Os bairros é o título do programa, mas também é o nome da bela comunidade de aposentados no deserto do Novo México onde, quase imediatamente, fica claro que há algo errado. As coisas estão um pouco também perfeito. O excêntrico recém-chegado Sam (Alfred Molina) percebe isso desde o início, mas demora um pouco até que ele tenha uma ideia do que está acontecendo. Há indícios disso, como o morador que reclama das corujas nas paredes, mas as coisas realmente começam quando Sam acidentalmente pega uma criatura alienígena que parece estar se alimentando de seus vizinhos enquanto eles dormem. Esta descoberta puxa ele e seu grupo de amigos recém-formado para uma conspiração maior.
Os bairros faz um bom trabalho ao desvendar seu mistério, que cresce constantemente em escala ao longo de seus oito episódios. Não vou estragar nada, mas há uma conexão direta entre o alienígena e as muitas coisas estranhas que continuam acontecendo na comunidade, o que só torna ainda mais difícil descobrir o que realmente está acontecendo – e, claro, pará-lo. Em um filme clássico de Amblin, por volta de 1985, este é o ponto da história em que um grupo de crianças em bicicletas se envolve na conspiração e descobre as coisas. Mas como estamos em uma comunidade de aposentados, o grupo fica um pouco mais velho.
Sam é a figura central, um homem que se sente à deriva e desorientado após a morte repentina de sua esposa e a mudança para um novo lugar. Mas ele é ajudado por seus vizinhos. Há o perpetuamente alegre Jack (Bill Pullman), que conquista a amizade de Sam por não aceitar um não como resposta; a jornalista aposentada Judy (Alfre Woodard) e seu marido Art (Clarke Peters), que só quer ficar chapado e jogar golfe; Renee (Geena Davis), uma ex-empresária importante da indústria musical; e Wally (Denis O’Hare), um médico com uma longa e triste história de perda de entes queridos.

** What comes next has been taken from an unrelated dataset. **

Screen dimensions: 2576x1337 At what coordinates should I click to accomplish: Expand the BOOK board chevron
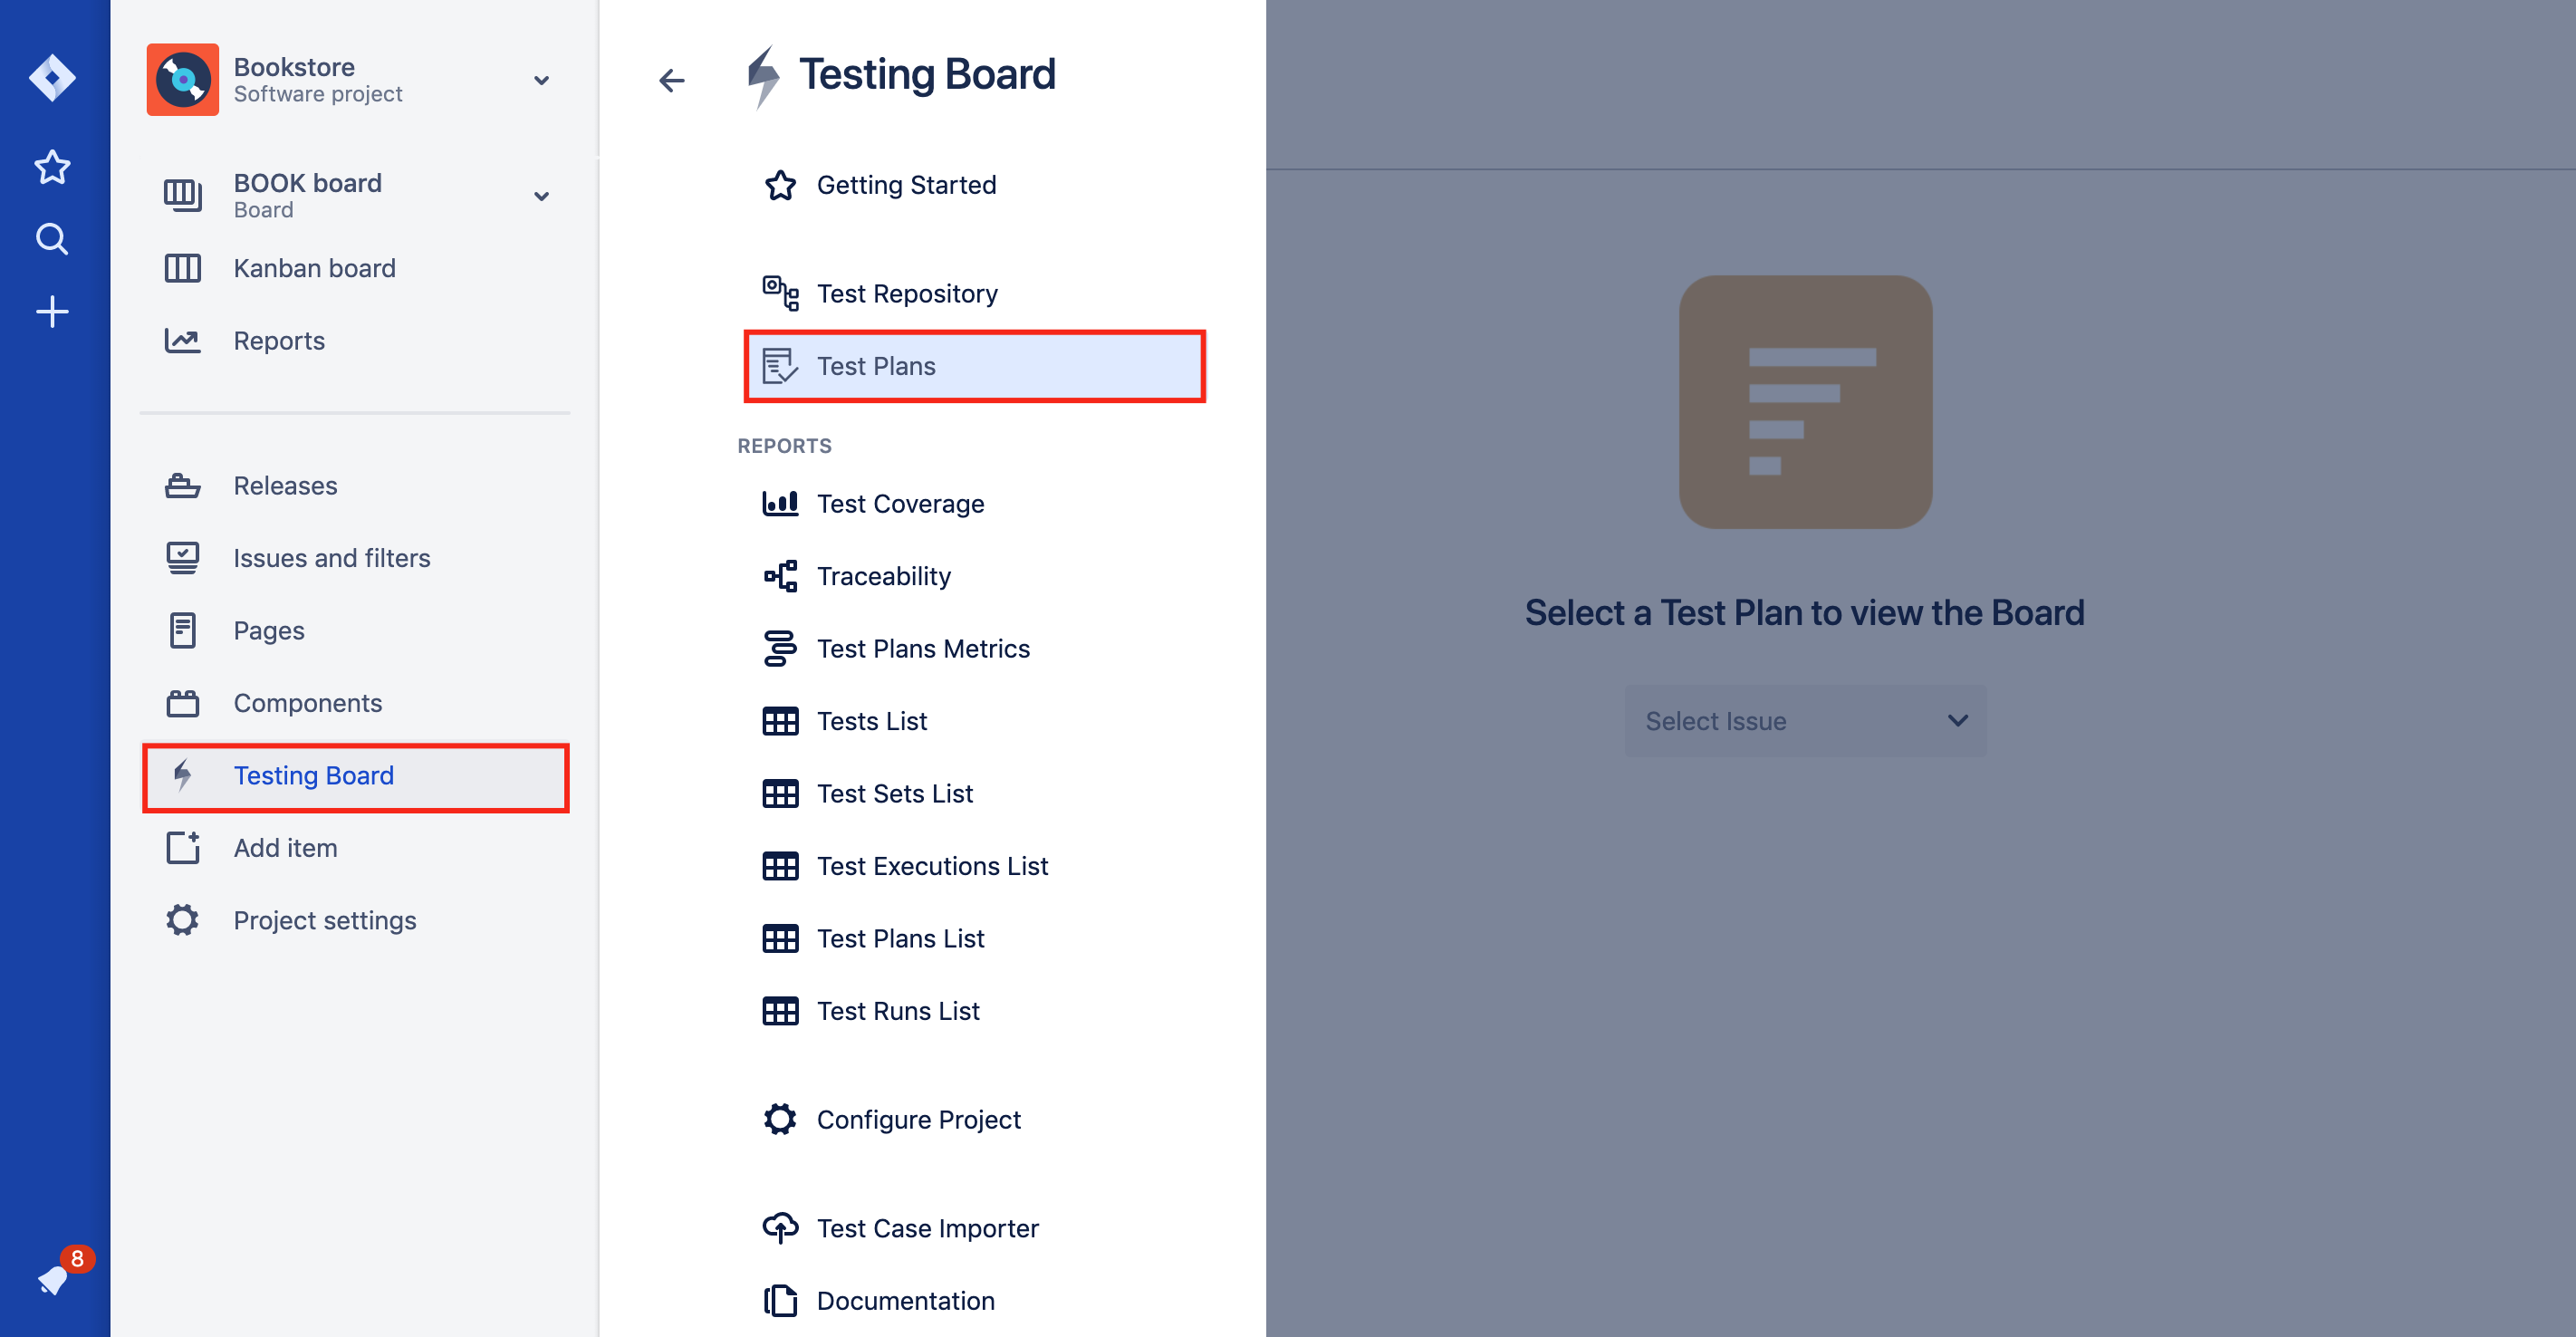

Há muito sobre Os bairros isso é familiar e previsível. Você pode adivinhar para onde as coisas estão indo no meio da temporada, quando Art tropeça em um pessegueiro com propriedades aparentemente mágicas. Há tramas arrancadas dos filmes que claramente inspiraram o programa, como quando Sam monta armas de combate a alienígenas em TVs antigas. Mas há um toque divertido nesses elementos familiares que vem dos personagens e do cenário. Eventualmente, a história fica tão estranha e complicada que se torna impossível para qualquer membro da tripulação explicar, porque qualquer pessoa que estiver ouvindo pensará que está senil.
Mais do que tudo, porém, esse show é conduzido por seu elenco. Gostei do mistério – mesmo que a revelação final pareça um pouco plana – mas mais do que isso, gostei de sair com esses idosos esquisitos (para ser claro, isso é um elogio). Assistindo Os bairrosvocê não pode deixar de querer tomar uma cerveja com o charmoso Jack ou acender um baseado com Art. Ver Alfre Woodard sacar uma arma com determinação mortal ou ouvir Geena Davis dizer que quer “empilhar alguns corpos” é uma delícia absoluta. Cada membro do grupo tem seu charme distinto – é especialmente gratificante ver Sam se abrindo para sua nova família – junto com habilidades que os transformam na equipe ideal para combater a ameaça extraterrestre.
A amabilidade do elenco torna muito mais fácil ignorar as imperfeições da série, assim como o fato de que esta parece ser uma história independente e que, em oito episódios, não deixa de ser bem-vinda. E embora seja uma reminiscência de muitos clássicos, felizmente não depende apenas da nostalgia, sendo por si só um grande mistério da ficção científica. Os bairros parece tanto com um filme dos anos 80 que provavelmente teria ficado bem em apenas 90 minutos, mas não vou reclamar de ter mais tempo para ficar com essas pessoas.
Os bairros está transmitindo no Netflix agora.